BRIEF DESCRIPTION OF THE DRAWINGS

FIG. 1 shows a simplified schematic of a mobile station configured for performing in accordance with one or more exemplary embodiments.

FIG. 2 shows one example flow of operations in a process of particle filter tracking with location and user mode dependent propagation model.

FIG. 3 shows one hypothetical example floor-plan for describing various tracking and classification operations further to one or exemplary embodiments.

FIG. 4 shows one example flow of operations in a process of particle filter tracking with location dependent propagation model.

FIG. 5 shows superposed on FIG. 4 one hypothetical example initial distribution of particles in an area multiple propagation model regions, in one process according to one or more exemplary embodiments.

FIG. 6 shows one example importance weighted sampling of the FIG. 5 initial distribution of particles.

FIG. 7 shows one hypothetical importance filtered sampling of the FIG. 6 example weighted sampling.

FIG. 8 shows one example hypothetical resampling, based on the FIG. 7 filtered, weighted sampling.

FIG. 9 shows a hypothetical sampling movement that may result from applying location-dependent propagation models to the FIG. 8 example hypothetical resampling.

FIG. 10 shows a hypothetical shifted resampling based on the FIG. 9 movement.

FIG. 11 shows a hypothetical threshold filtering of a resampling leaving only one cluster.

FIG. 12 shows a hypothetical display of a beacon corresponding to the FIG. 11 cluster.

□ □ □

Reproduce the passage of the figure descriptions above from "FIG. 9 shows" to "FIG. 11 cluster.".

□ □ □

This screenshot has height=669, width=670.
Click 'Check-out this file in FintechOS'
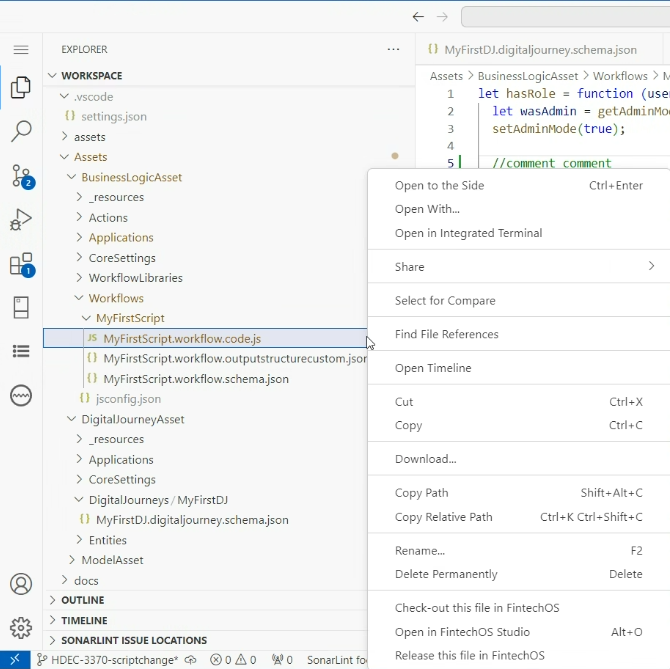(x=477, y=608)

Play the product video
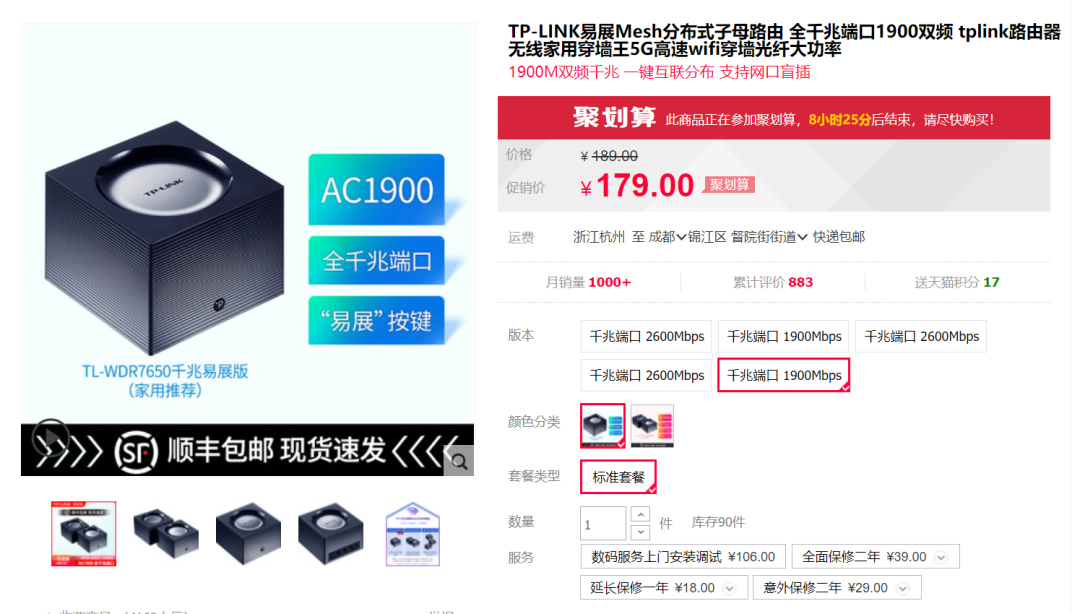click(x=50, y=437)
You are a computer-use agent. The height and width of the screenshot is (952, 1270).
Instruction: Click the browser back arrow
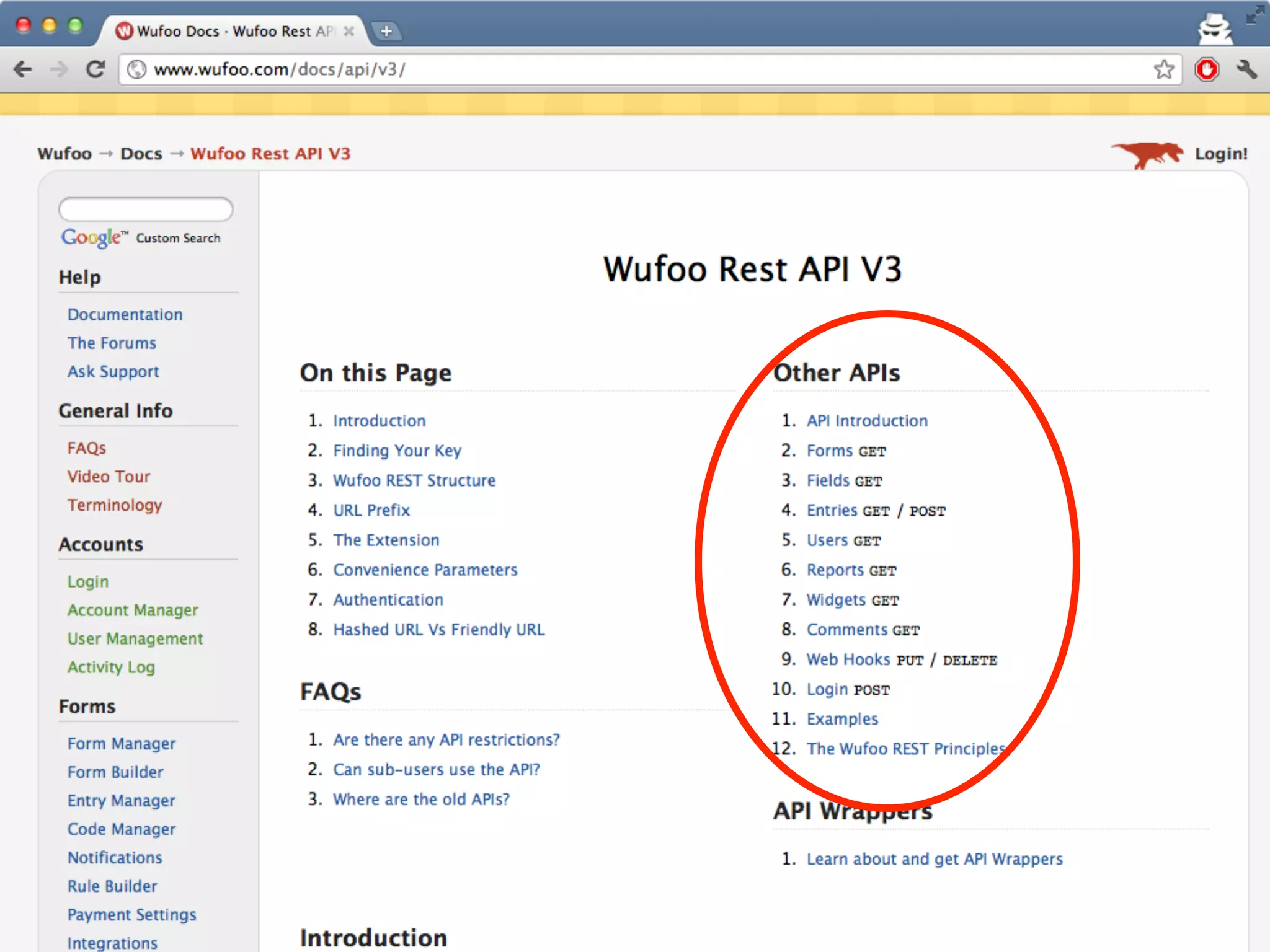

□ □ □

▶ IN RESPONSE:
FIG. 9 shows a hypothetical sampling movement that may result from applying location-dependent propagation models to the FIG. 8 example hypothetical resampling.

FIG. 10 shows a hypothetical shifted resampling based on the FIG. 9 movement.

FIG. 11 shows a hypothetical threshold filtering of a resampling leaving only one cluster.

FIG. 12 shows a hypothetical display of a beacon corresponding to the FIG. 11 cluster.